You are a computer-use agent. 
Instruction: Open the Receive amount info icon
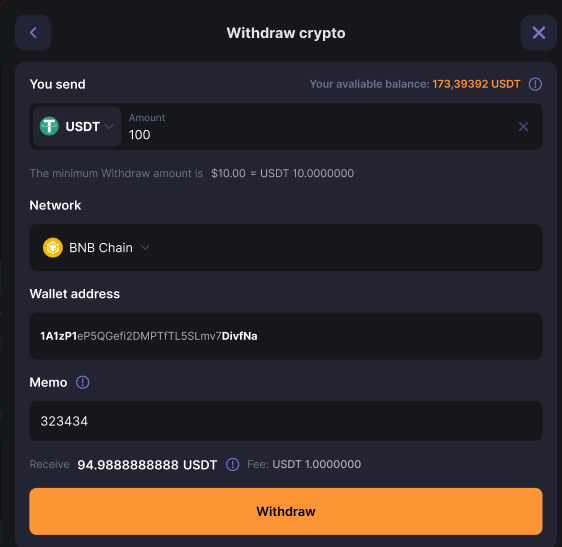coord(232,464)

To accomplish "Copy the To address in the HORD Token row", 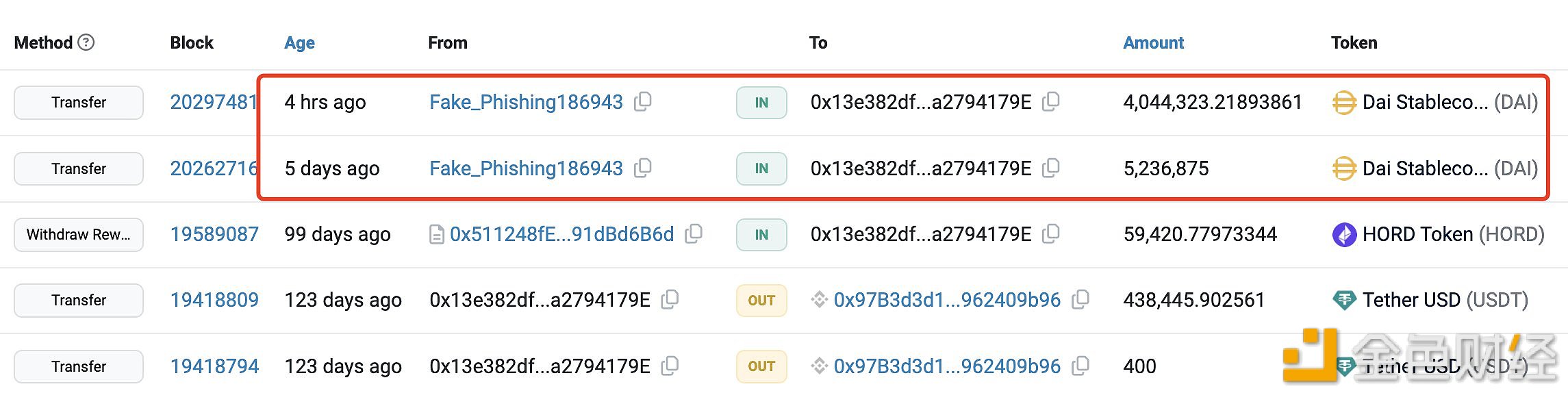I will click(1050, 234).
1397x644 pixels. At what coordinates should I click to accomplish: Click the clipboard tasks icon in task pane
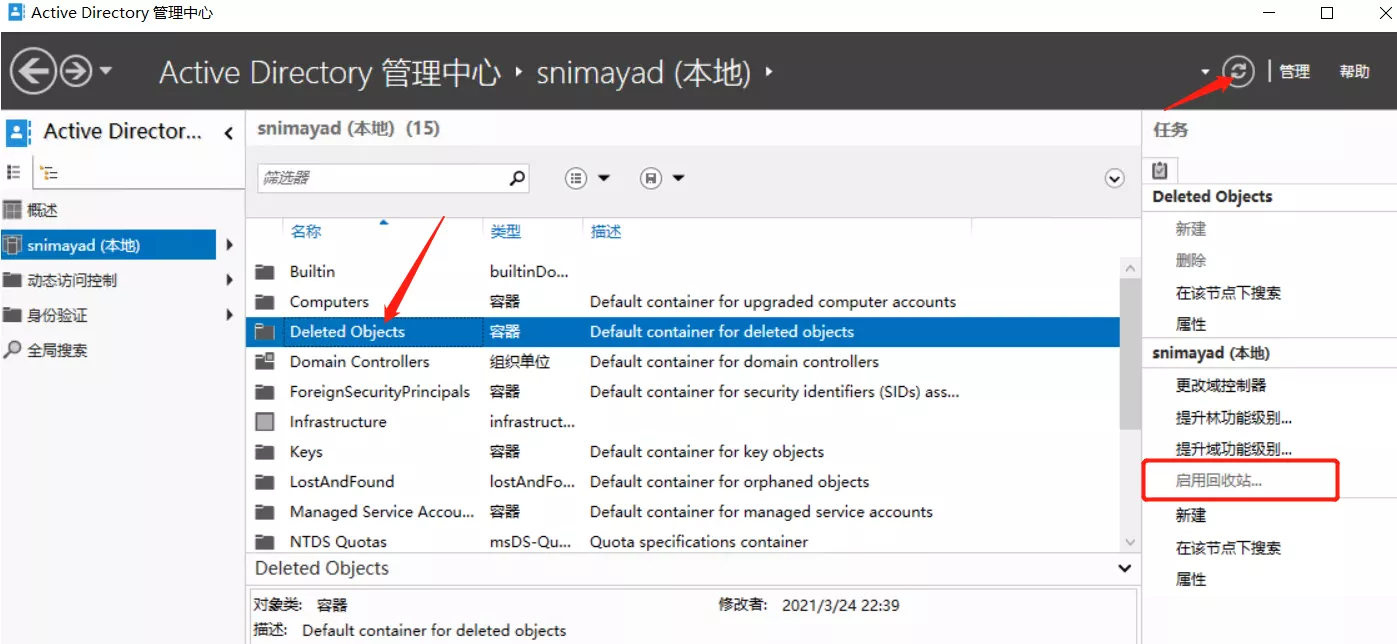pyautogui.click(x=1160, y=170)

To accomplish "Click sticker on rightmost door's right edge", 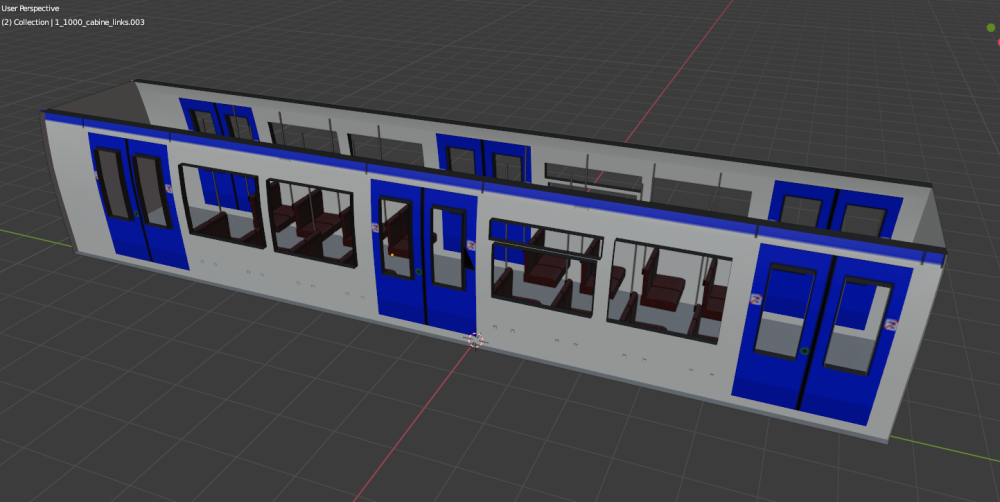I will coord(890,324).
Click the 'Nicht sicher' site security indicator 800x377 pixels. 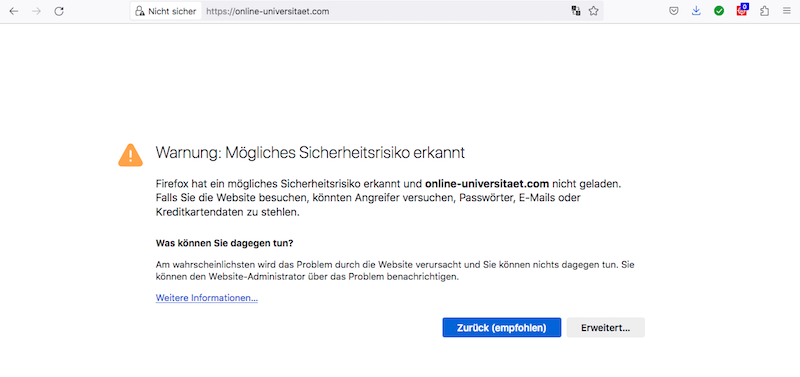166,11
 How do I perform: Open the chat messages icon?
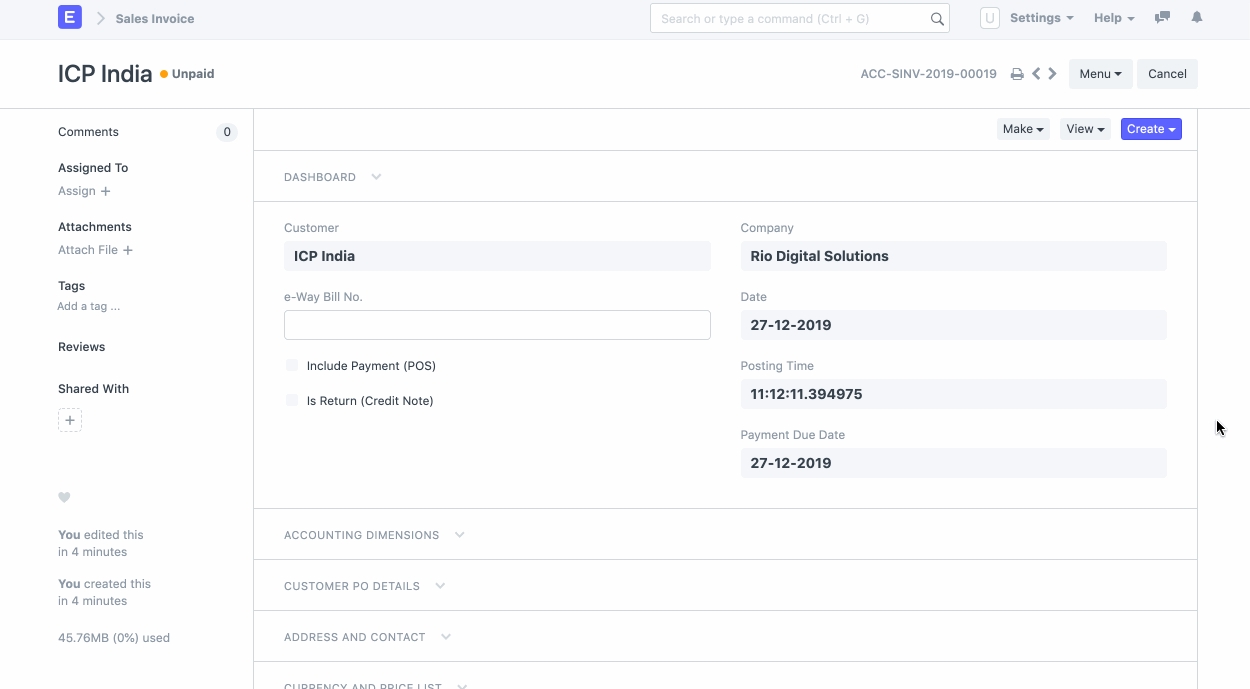tap(1162, 18)
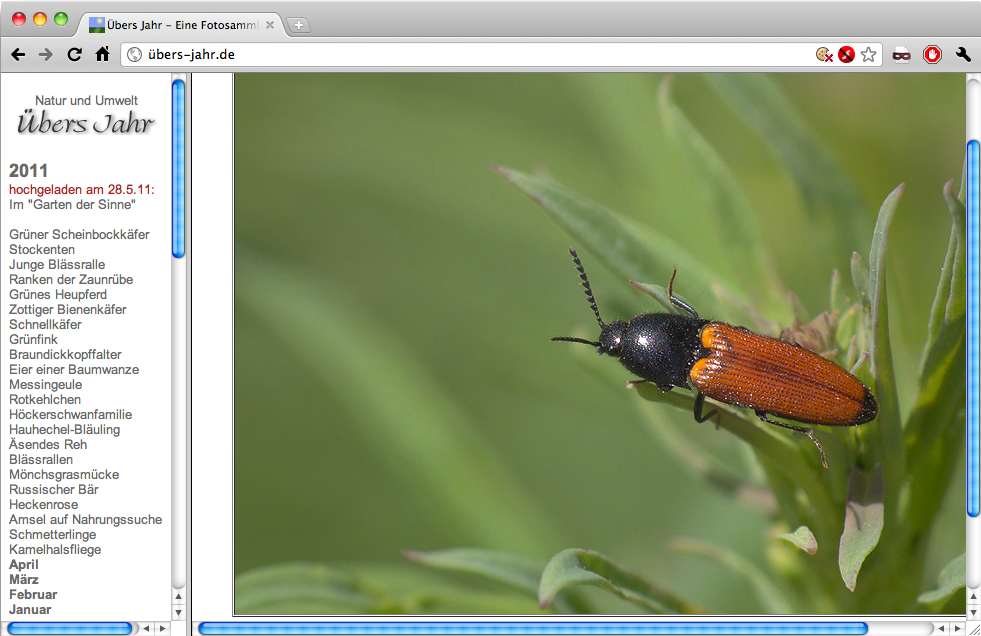Reload the current page
The image size is (981, 636).
74,55
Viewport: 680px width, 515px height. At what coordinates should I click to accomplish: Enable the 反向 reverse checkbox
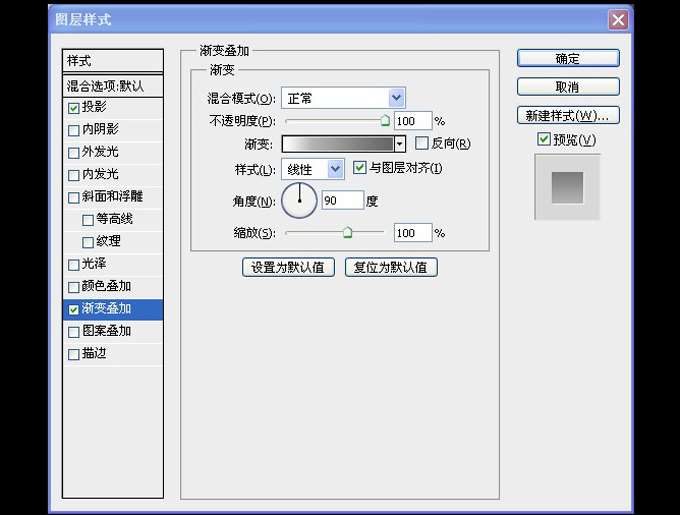[422, 144]
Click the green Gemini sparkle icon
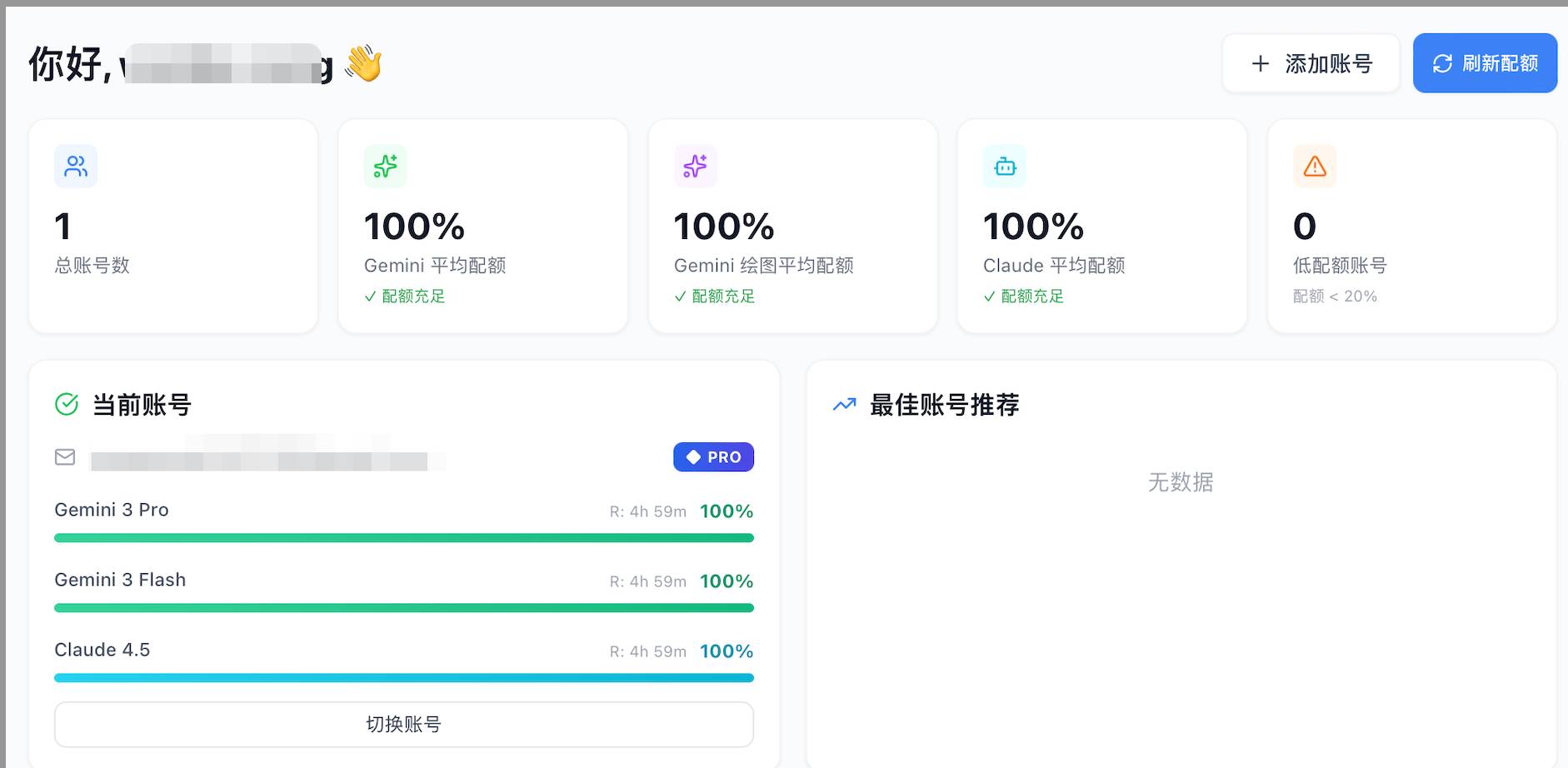Image resolution: width=1568 pixels, height=768 pixels. [x=385, y=167]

____________________

What you are asked to do: Copy exactly the lines from the line that contains "How do I perform: Open" through the last line of the records above, both ends included, but leave out the pictures.

Completed exercise:
 How do I perform: Open the chat messages icon?
tap(1162, 18)
Reload the current page
The image size is (981, 636).
74,55
Viewport: 680px width, 515px height. At what coordinates should I click to accomplish: Enable the 反向 reverse checkbox
[422, 144]
Click the green Gemini sparkle icon
Image resolution: width=1568 pixels, height=768 pixels. [x=385, y=167]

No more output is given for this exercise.